Jacobs has said that in making the film, he tried to create an environment that he wanted to escape to. Why did he feel that need? “Once I started becoming a caretaker of my parents, everything felt completely out of control,” he admits. “I was trying to learn how to pay someone else’s bills, understand their medication, how to get to doctor appointments. And then here’s this film that I’ve loved making, which I could have control of. It was that that I really needed,” he emphasises. “It was an escape.”

Undoubtedly, His Three Daughters will resonate with anyone who has experienced a similar situation of coping with a parent’s end-of-life care and the accompanying family dynamics.
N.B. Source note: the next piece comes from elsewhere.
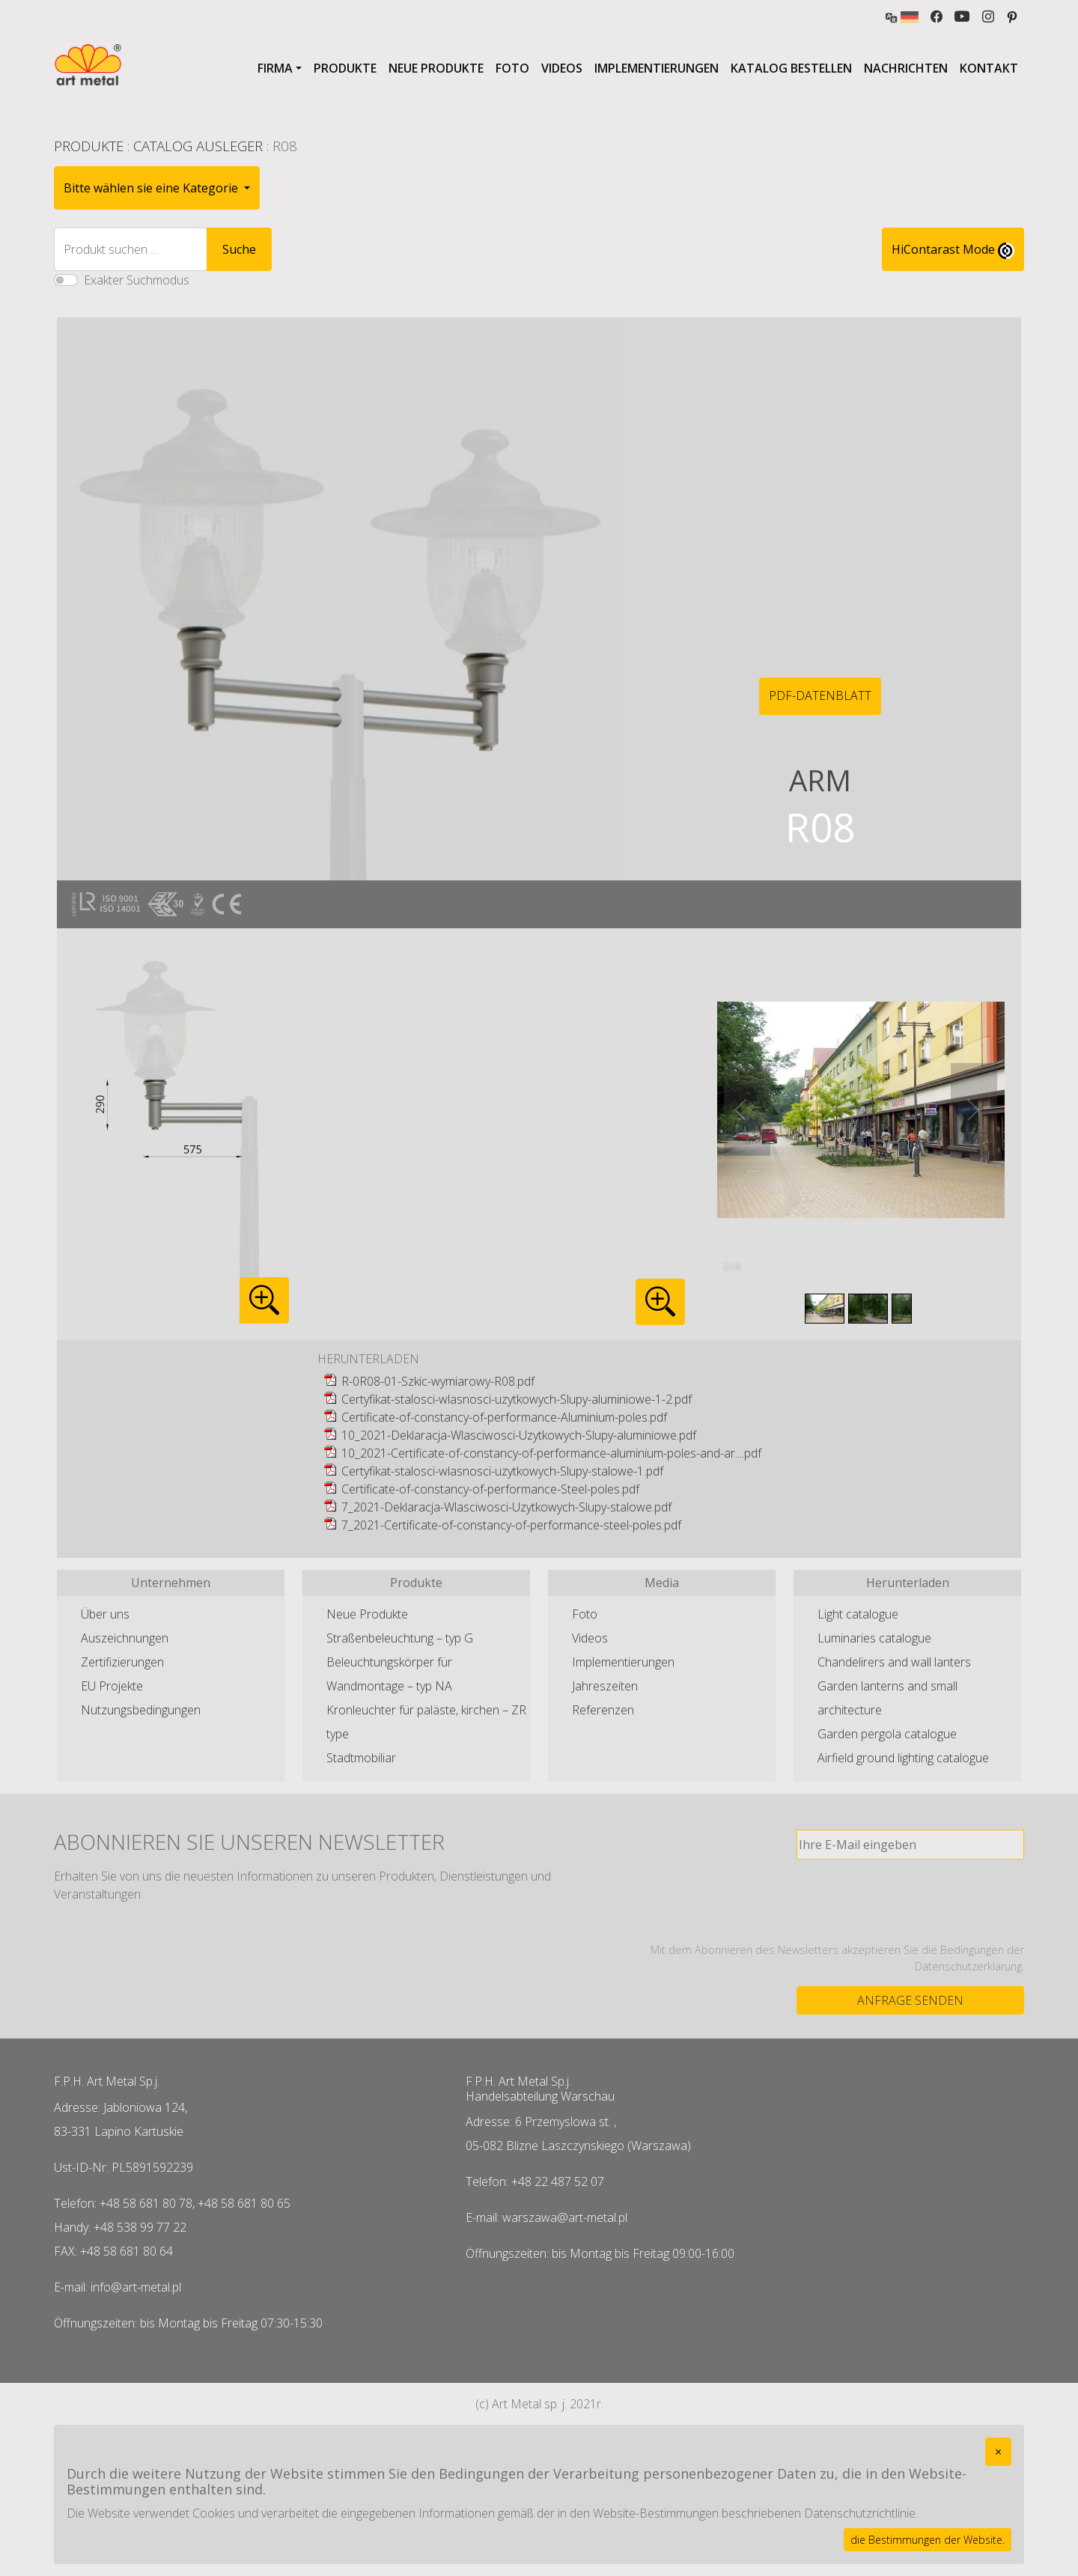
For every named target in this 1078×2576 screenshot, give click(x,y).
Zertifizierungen (122, 1662)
I remind him that he has been described as someone able to bring lightness to reality in his work and here he does it to great effect, from the insincerity of the visiting hospice nurse to Katie’s and Christina’s intermittent use of their childhood secret language. “I’ve always tried to see where the humour is in things,” he smiles.

To his astonishment, Jacobs has received “by far” the warmest response to this film than anything else he has made, “especially as I can’t tell you how outside of the grid it was made. I had a window of time before caretaking was going to take over and I took advantage of shooting then. We shot it without any fanfare.”

Making it was cathartic, he says. “People have spoken to me about how they related to this sense of loss but also how it gave them comfort, in the way it did for me. Knowing that is amazing.”